Voilà pour le rêve. La réalité est plus terre à terre. Maintenir une programmation annuelle de parution en Argentine est un défi permanent. La crise économique et l’inflation provoquent une hausse continue du prix des matières premières, donc des coûts d’impression. L’Argentine ne produit pas assez de papier pour l’industrie locale et n’a pas les moyens d’en importer, ce qui se traduit par une pénurie de cette ressource clé. Et la forte demande accroît la pression sur les coûts d’impression. Dans ce contexte, il devient difficile de ne pas céder sur certains choix éditoriaux et esthétiques.

Maintenir une programmation annuelle de parution en Argentine est un défi permanent

Cette hausse des coûts se ressent aussi sur le prix de nos livres, qui est très élevé. Cela nous place, nous autres éditeurs, devant un vrai cas de conscience. Ne sommes-nous pas en train de publier pour une élite ? N’est-ce pas contraire à la vocation émancipatrice du livre ? De mon point de vue, le grand défi pour les éditeurs argentins, et peut-être du Sud en général, est de parvenir à développer des projets tout en réinventant des formes de production et de diffusion.

Faire beaucoup avec peu

C’est dans cette optique que nous avons cherché à redéfinir nos liens avec les imprimeurs, en nouant par exemple des partenariats avec des ateliers d’impression pour amortir les coûts de fabrication. Nous disposons aussi de notre propre atelier graphique où nous effectuons une bonne part du travail d’assemblage et de reliure. Comme nous n’avons que de petits tirages – 500 exemplaires en général –, cela nous permet d’avoir une plus grande flexibilité et de réimprimer les titres les plus vendus.

Une autre stratégie consiste à « prévendre » nos publications – avec une grosse remise – aux lecteurs qui nous sont fidèles. Nous disposons par ailleurs de nos propres points de vente au sein d’un réseau de petites et moyennes librairies indépendantes, qui sélectionnent leurs stocks avec soin. Nous proposons aussi des activités dans les écoles, les bibliothèques de quartier et les ateliers d’écriture, afin de tisser des liens entre les auteurs et les lecteurs.
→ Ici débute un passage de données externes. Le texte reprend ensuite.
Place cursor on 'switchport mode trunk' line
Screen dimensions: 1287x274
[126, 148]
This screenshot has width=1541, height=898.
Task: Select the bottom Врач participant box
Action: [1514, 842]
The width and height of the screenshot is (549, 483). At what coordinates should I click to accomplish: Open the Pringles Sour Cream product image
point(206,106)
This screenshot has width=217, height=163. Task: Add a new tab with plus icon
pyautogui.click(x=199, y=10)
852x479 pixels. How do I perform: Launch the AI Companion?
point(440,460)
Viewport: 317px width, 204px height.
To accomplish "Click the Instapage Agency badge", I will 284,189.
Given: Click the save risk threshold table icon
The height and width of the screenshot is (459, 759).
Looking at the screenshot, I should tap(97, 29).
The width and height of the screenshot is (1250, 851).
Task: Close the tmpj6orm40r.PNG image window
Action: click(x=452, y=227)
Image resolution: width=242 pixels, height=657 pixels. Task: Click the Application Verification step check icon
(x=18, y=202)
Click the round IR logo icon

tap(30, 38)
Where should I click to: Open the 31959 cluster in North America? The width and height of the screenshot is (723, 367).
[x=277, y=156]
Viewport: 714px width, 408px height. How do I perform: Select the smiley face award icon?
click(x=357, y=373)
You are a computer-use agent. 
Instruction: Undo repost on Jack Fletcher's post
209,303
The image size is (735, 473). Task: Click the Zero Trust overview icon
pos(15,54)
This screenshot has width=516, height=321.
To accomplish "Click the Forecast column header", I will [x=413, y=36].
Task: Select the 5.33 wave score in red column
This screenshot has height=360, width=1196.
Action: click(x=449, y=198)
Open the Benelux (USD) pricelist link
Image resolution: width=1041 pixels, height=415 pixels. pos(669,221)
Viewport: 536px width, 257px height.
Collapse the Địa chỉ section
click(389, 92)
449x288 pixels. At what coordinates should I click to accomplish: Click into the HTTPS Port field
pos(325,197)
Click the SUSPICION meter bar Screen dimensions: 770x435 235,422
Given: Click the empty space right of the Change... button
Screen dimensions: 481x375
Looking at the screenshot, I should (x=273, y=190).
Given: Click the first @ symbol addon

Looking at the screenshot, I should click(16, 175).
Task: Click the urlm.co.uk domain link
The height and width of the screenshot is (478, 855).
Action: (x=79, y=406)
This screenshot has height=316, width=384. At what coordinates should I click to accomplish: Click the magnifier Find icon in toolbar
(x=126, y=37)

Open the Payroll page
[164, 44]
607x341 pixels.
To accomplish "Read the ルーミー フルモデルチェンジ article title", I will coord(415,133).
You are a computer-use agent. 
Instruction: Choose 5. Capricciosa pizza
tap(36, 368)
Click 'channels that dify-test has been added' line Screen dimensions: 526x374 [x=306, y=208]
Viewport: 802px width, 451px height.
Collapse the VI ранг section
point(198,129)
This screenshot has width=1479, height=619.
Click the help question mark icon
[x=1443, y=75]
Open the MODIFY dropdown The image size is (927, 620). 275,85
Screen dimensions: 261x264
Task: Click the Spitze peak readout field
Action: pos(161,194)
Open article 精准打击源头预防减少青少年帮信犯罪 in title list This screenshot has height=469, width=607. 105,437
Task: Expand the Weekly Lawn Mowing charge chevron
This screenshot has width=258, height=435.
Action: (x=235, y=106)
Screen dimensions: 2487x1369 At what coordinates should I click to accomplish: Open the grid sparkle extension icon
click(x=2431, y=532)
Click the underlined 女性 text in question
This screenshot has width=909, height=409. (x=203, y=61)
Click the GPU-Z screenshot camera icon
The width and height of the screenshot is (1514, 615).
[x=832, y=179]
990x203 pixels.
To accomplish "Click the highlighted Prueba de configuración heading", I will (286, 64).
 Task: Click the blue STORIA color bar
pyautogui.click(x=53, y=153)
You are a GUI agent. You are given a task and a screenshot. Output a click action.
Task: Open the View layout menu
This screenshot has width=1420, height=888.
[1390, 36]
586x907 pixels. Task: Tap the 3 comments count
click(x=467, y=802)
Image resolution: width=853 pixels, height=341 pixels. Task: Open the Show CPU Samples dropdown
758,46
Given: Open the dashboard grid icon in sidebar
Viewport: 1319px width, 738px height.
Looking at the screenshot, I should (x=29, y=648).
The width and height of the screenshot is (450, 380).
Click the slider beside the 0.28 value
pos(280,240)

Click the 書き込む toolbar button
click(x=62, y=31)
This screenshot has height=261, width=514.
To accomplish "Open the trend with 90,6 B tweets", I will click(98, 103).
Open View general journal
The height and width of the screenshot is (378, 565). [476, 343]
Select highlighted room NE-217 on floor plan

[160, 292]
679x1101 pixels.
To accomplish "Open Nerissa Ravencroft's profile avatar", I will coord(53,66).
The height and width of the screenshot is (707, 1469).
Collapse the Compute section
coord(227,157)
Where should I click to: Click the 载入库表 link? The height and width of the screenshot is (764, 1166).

Et naturellement nous participons aux salons du livre à travers tout le pays, et nous montons des projets concrets avec des institutions nationales et étrangères. En un mot, pour récupérer notre investissement initial, nous devons organiser un événement à la sortie de chaque livre.

On dit que chaque crise est une opportunité, parce qu’elle oblige à faire beaucoup avec peu ou presque rien. En tout cas, quels que soient les obstacles à surmonter, je ne me vois pas vivre dans un monde où je ne ferais pas de livres, où je n'en lirais pas et où je ne partagerais pas la passion qu’ils m’inspirent.